The effects of surface modification by using phytic acid-based hybrid complexes on the interfacial properties of heat-treated wood

Heat-treated wood is widely used in outdoors due to its good dimensional stability and biological durability, while the reduced surface hydrophilicity negatively affects its bonding performance with water-soluble adhesives. In this work, a convenient surface modification strategy was prepared on heat-treated wood by surface modification with phytic acid or phytic acid combined with Fe3+ to improve its interfacial bonding properties. Results showed that the phytic acid and phytic acid-Fe3+ chelate are distributed both in the cell cavity and cell wall, and phytic acid surface coating is smooth while phytic acid-Fe3+ seemed layer-by-layer. These coatings bring a large number of hydroxyl groups to improve the surface wettability of heat-treated wood. Therefore, the water contact angle of both phytic acid treated wood and phytic acid-Fe3+ treated wood at 60 s is smaller than that on control wood. The water contact angle in the earlywood of phytic acid treated wood even reaches 0 degrees. The average penetration and effective penetration of phenol formaldehyde adhesive into heat-treated wood also increase after treatment.
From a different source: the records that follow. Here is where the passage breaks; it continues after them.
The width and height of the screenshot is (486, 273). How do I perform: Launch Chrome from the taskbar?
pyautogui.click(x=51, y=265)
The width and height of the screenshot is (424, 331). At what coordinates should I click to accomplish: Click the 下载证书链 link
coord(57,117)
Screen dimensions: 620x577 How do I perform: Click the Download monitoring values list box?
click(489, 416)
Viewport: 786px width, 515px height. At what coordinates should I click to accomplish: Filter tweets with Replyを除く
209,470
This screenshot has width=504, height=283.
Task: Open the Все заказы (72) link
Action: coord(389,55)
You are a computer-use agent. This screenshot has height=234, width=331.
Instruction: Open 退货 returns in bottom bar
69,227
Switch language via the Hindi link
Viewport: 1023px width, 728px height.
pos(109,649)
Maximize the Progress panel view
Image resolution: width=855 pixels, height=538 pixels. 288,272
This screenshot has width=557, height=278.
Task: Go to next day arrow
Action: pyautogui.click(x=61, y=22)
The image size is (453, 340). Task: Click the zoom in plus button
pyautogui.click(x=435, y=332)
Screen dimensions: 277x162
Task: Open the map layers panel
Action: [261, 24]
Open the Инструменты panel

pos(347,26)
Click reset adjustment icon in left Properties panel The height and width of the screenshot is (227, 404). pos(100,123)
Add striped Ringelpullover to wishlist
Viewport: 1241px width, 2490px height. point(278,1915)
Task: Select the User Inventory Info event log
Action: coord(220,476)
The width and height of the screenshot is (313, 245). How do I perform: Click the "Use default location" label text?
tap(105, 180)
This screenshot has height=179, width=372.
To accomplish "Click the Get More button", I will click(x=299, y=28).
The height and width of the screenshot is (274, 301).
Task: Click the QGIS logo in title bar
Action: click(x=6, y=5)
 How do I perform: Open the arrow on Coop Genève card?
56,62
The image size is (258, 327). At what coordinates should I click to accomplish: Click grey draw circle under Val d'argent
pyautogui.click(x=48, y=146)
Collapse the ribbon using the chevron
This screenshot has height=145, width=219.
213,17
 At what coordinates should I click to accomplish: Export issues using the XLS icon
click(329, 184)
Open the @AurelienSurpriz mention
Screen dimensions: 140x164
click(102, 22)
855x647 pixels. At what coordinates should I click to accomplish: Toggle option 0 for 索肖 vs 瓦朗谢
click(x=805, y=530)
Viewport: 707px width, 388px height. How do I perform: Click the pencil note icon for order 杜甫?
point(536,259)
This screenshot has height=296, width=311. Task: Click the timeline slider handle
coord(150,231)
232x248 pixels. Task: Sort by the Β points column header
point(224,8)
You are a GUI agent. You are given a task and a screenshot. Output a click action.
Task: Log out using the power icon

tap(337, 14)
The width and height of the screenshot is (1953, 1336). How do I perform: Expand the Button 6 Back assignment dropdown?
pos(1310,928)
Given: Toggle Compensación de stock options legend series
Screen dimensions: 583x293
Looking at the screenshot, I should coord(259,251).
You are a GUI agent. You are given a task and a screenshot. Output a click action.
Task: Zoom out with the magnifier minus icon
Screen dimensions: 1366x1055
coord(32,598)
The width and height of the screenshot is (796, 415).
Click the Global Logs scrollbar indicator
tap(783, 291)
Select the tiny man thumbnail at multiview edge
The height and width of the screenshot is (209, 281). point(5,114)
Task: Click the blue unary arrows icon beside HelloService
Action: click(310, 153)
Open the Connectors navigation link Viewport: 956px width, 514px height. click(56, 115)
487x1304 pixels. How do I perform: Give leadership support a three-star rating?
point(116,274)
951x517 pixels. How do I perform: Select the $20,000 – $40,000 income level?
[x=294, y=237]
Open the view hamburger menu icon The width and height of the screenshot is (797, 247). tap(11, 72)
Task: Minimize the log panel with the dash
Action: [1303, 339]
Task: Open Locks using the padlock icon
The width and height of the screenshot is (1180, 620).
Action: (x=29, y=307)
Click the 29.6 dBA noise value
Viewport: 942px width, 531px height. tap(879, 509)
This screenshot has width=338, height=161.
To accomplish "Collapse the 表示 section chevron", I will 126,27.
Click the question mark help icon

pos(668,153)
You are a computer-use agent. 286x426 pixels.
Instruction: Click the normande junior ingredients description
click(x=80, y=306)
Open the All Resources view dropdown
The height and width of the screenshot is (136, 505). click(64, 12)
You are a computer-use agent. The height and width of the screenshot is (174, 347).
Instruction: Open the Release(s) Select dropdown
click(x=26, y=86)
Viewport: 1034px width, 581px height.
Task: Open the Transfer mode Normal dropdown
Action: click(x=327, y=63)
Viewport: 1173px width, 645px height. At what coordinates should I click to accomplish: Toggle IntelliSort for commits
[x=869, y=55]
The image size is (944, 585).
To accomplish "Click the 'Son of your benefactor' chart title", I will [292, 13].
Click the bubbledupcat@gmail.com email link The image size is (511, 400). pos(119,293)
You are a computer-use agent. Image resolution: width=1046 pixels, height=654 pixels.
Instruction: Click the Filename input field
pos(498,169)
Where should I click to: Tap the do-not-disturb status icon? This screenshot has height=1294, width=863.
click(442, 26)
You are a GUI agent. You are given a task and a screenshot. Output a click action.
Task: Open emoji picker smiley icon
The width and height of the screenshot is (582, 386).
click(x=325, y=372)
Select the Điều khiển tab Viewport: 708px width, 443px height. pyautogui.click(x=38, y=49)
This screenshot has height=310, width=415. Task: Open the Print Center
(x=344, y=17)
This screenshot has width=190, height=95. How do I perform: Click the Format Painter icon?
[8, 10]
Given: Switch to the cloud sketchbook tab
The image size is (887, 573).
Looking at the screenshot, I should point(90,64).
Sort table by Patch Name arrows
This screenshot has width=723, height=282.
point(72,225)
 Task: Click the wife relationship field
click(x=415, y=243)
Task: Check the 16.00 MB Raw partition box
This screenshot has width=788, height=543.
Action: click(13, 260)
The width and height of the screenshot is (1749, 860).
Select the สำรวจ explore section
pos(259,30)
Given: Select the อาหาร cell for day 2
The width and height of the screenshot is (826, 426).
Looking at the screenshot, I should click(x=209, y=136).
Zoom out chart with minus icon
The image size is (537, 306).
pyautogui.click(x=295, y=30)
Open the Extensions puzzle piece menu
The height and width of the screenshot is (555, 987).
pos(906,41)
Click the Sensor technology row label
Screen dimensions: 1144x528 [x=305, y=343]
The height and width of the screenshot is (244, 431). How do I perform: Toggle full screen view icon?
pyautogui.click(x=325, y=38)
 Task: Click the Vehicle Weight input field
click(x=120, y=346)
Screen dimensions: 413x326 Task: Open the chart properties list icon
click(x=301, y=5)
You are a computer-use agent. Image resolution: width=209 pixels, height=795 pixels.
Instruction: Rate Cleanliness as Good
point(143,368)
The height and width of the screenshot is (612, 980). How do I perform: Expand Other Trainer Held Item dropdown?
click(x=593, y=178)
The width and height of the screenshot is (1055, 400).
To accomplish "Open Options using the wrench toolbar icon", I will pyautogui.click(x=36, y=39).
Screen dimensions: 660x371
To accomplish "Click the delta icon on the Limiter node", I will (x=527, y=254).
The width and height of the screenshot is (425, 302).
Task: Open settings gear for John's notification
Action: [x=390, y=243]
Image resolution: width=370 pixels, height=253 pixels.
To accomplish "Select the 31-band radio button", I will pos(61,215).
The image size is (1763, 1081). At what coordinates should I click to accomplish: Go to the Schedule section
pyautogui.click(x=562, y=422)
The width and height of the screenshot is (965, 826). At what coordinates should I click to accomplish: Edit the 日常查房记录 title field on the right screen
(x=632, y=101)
On average, the average penetration and effective penetration value of phytic acid treated wood increased from 870 to 997 & mu;m, and 35 to 62 & mu;m, respectively. The average penetration value of phytic acid-Fe3+ treated wood is decreased due to the accumulation of chelates. But its effective penetration value is more than twice that of heat-treated wood. The digital image correlation results that the tensile strength of phytic acid treated wood is much higher than that of heat-treated wood. The shear strain of phytic acid treated wood is distributed more homogeneously. However, the maximum tensile stress of phytic acid-Fe3+ treated wood is poor due to the glueline being too thick to closely connect with wood.